Matemhane, her yanı ülkenin, feryatlar, dramlar, trajediler…
Devletler esasında sınırlarında yaşayanların mutluluğunu temin eden organizasyonlardır.
Yöneticiler, o topraklarda yaşayanların oyuyla geçici olarak seçilmiş, bahsi geçen mutluluğu dağıtanlardır.
Yeri ve vakti geldiğinde yerlerini başkalarına bırakır gider, hırssız siyasetçiler…
Heyhat ki, bizde hep baba oldu devlet, merhameti semtine sokmayan, çatık kaşlı, dayakçı bir baba…
Koltuğa oturan siyasetçi ise, bırakıp gitmeyi aklına getirmedi.
Babasının mülkü bildi yer yanı…
Ötesinde, acımasız, elinden sopayı bırakmayan babaydı bizimki.
Buydu, böyleydi devlet bizde. Aydınını hapseden, gençlerini ezen, vatandaşını kaçıran, kadın ve erkek demeden türlü işkencelere maruz bırakan bir anlayış.
Türkiye’nin en zeki öğrencileri ‘adalet’ dedikleri için, rejimin polislerinin hışmına uğruyorlar.
Taciz ve tecavüzler yapılıyor, ama duyan yok.
Duyma bir yana ‘yok mu daha fazlası’ deniyor
‘Adil ve demokratik bir seçimle gelsin Boğaziçi Üniversitesi rektörü’ dedikleri için Çağlayan adliyesinin önünde derdest ediliyorlar.

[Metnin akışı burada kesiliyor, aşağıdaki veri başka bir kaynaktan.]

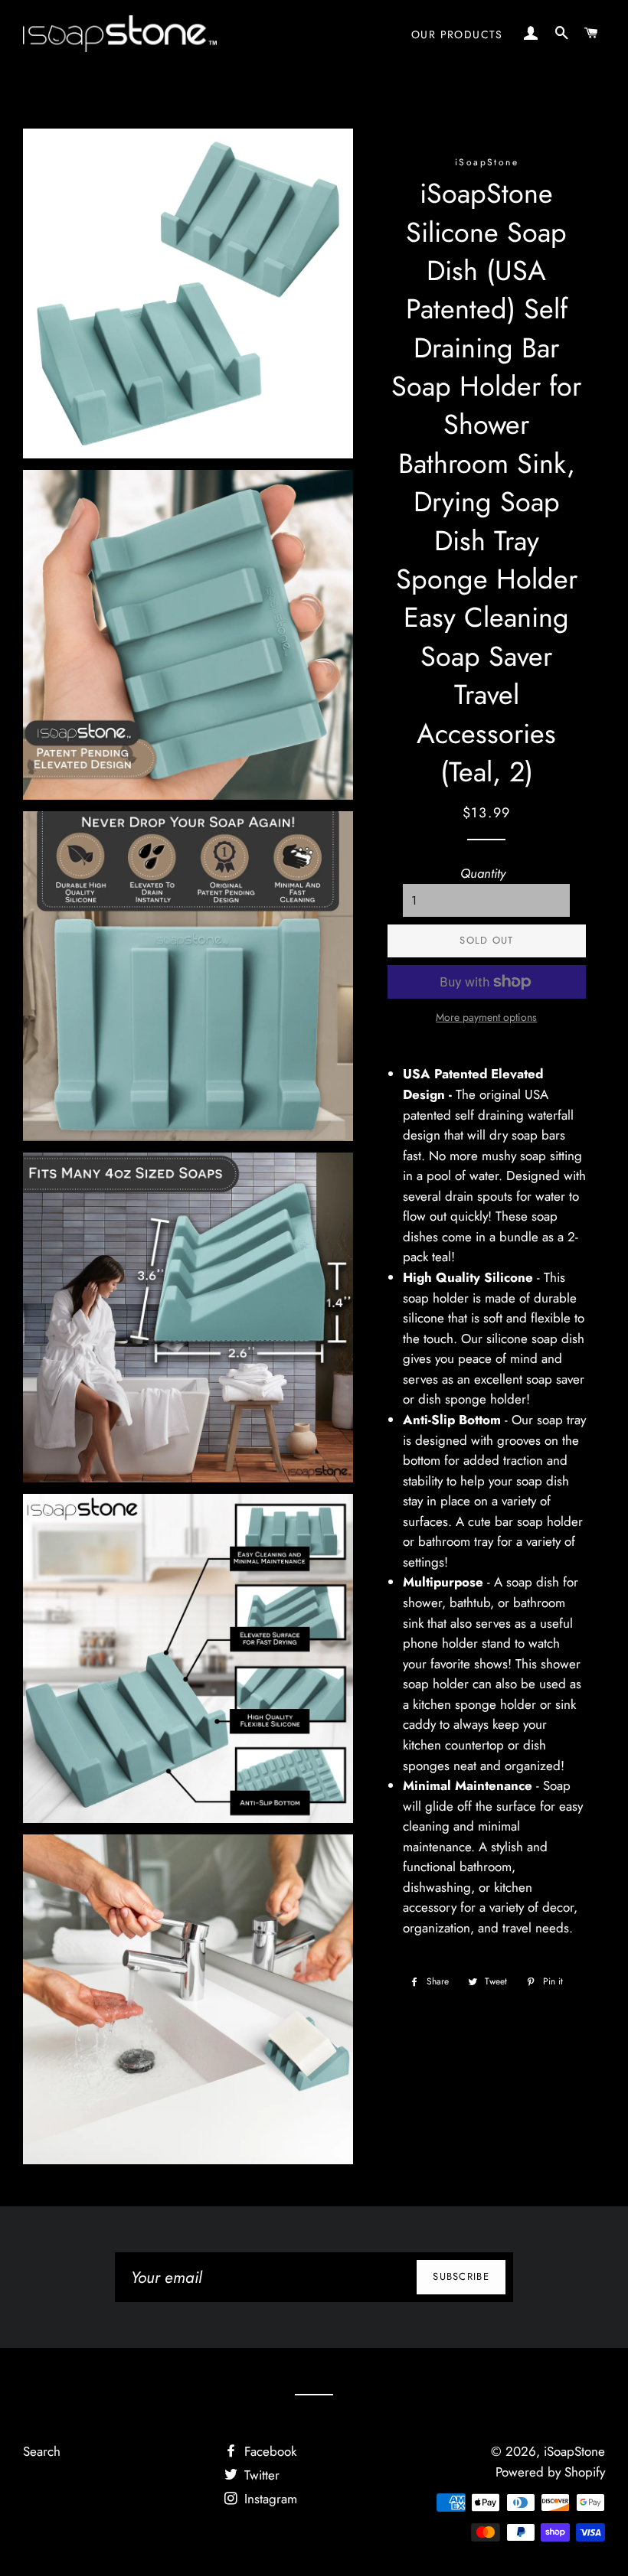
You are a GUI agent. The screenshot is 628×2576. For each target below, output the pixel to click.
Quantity (482, 873)
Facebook (268, 2451)
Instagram (268, 2499)
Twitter (260, 2475)
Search (42, 2451)
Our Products (457, 34)
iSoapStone (574, 2451)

Genç beyinler, zeki gençler, yarım asır önceki gençler gibi zindanda çürütülüyor…
Harbiyeli gençlerin, Silivri soğuklarında ömürleri çürütülüyor.
Uygurlar, Ankara’nın göbeğinde Çin’in vahşetini haykırdıkları için abluka altına alınıyor, elleri kelepçeleniyor.

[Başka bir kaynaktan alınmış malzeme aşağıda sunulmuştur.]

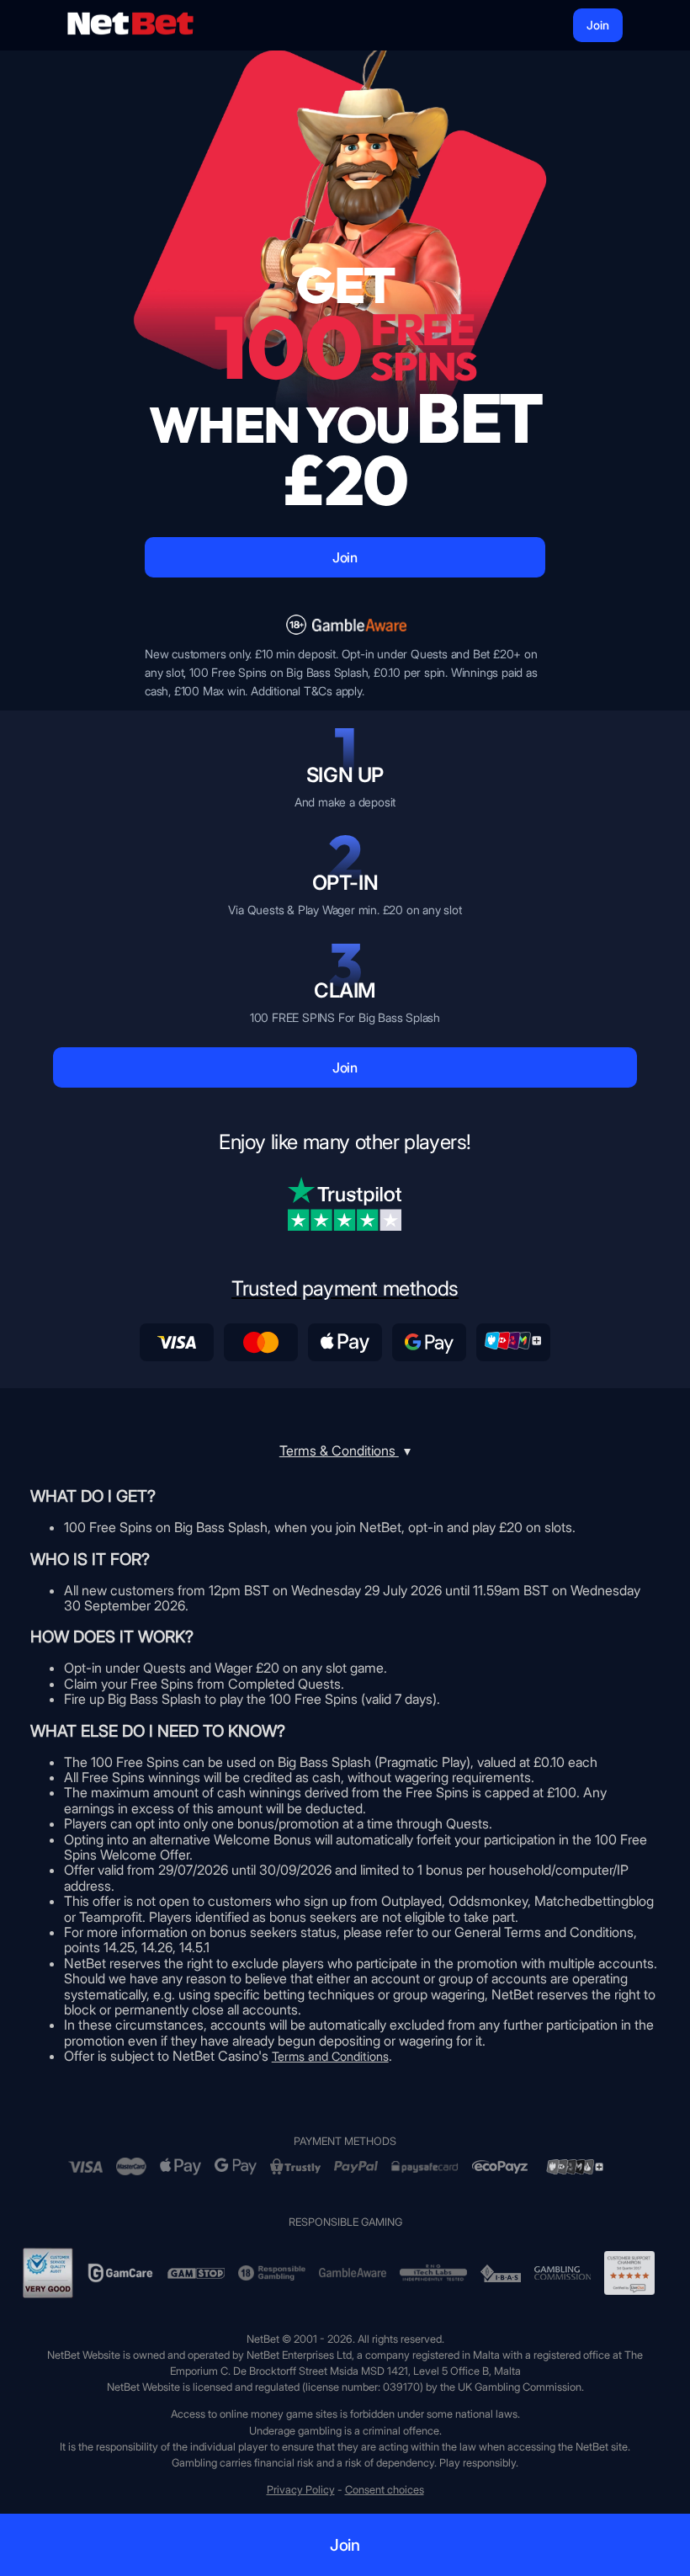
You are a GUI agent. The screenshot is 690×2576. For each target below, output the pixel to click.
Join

Güpegündüz ülkenin başkentinde adamlar kaçırılıyor.
29 Aralık’tan bu yana, devletin kaçırdığı Hüseyin Galip Küçük Özyiğit’in kızı Nursena, yargıçlara sesini duyuramıyor.
Hasılı 49 yıl önce de baskı, zulüm, insanın onur ve haysiyetine yakışmayan işkenceler yapılıyordu, bugün benzer hukuksuzluklarla, cezaevlerine atılanlar, kadın, kız, gelin, genç, yaşlı demeden devletin zindanlarında akla hayale gelmedik muamelelerle inim inim inliyorlar.
68 kuşağının önemli isimlerinden Deniz Gezmiş’in yeni fotoğrafları ortaya çıktı.
YARIM ASIR ÖNCE “BABA” DİYE BAŞLAYAN MEKTUP!
49 yıl önce, “Baba” diye başlayan ve “ Bu mektup elinize geçtiğinde ben aranızdan ayrılmış bulunuyorum” diye devam ederek, “İnsanlar doğar, büyür, yaşar, ölürler, önemli olan çok fazla yaşamak değil, yaşadığı süre içinde fazla şeyler yapabilmektir. ” diye ailesine, hücreden dram dolu mektuplar yazan Deniz Gezmiş’in yerine yüzbinlerce genç, anne, delikanlı, yaşlı insan, adeta vasiyetini yazarcasına dramını gözyaşı içerisinde kaleme alıyor.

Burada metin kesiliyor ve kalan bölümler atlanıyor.